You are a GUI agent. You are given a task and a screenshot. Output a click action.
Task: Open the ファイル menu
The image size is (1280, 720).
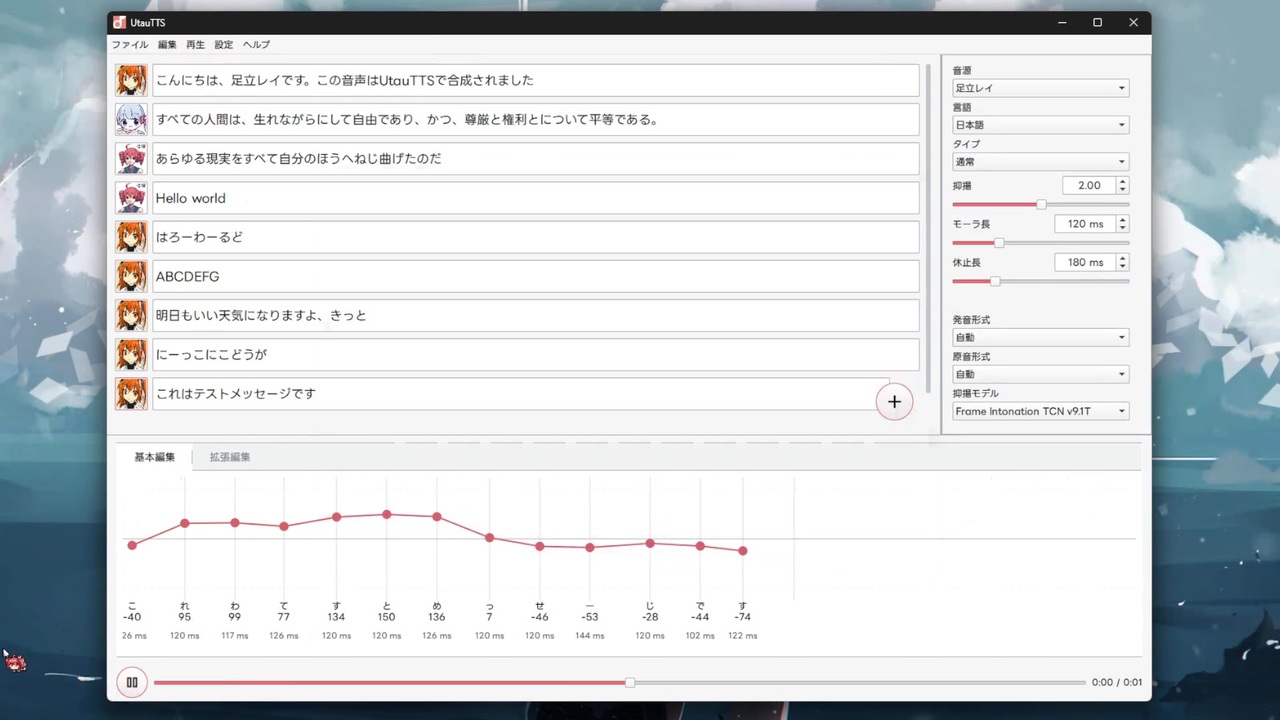130,45
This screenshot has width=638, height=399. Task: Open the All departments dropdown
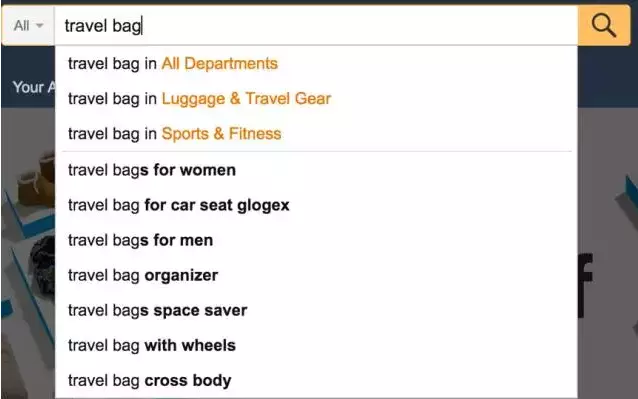(x=28, y=25)
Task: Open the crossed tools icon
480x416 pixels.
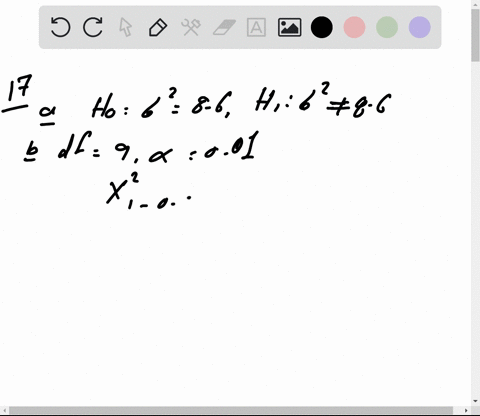Action: click(191, 27)
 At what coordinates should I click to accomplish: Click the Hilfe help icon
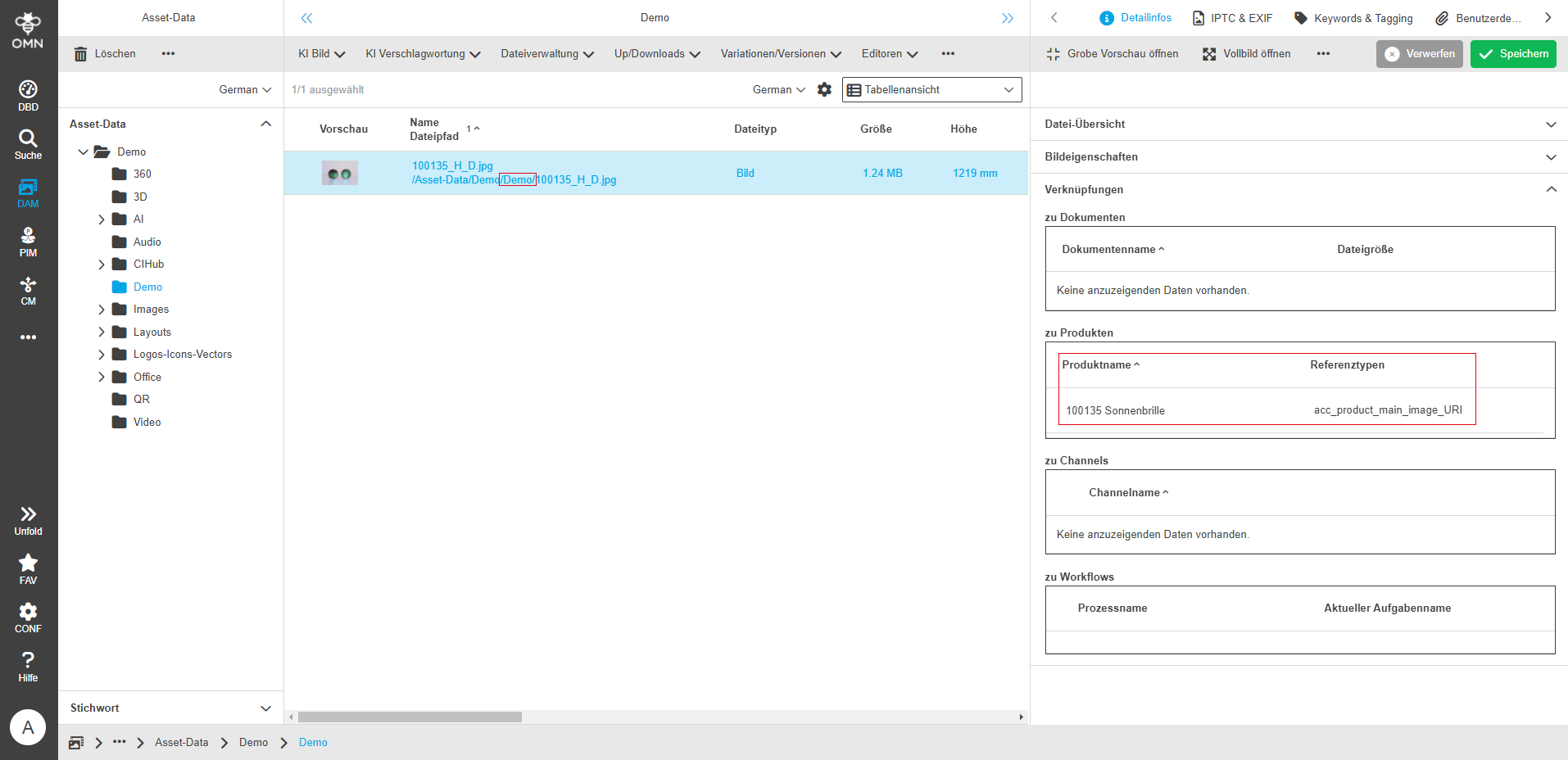[x=28, y=666]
- - -
▶ _What you need to do_
Could you transcribe exactly the lines from the one with "The image size is (1280, 720)." through the end of the data, both ends included, and nothing else, skipping the pictures?

▶ _Task result_
The image size is (1280, 720).
130,45
This screenshot has width=638, height=399. Task: Open the All departments dropdown
(x=28, y=25)
Task: Open the crossed tools icon
480x416 pixels.
Action: click(191, 27)
 At what coordinates should I click to accomplish: Click the Hilfe help icon
[x=28, y=666]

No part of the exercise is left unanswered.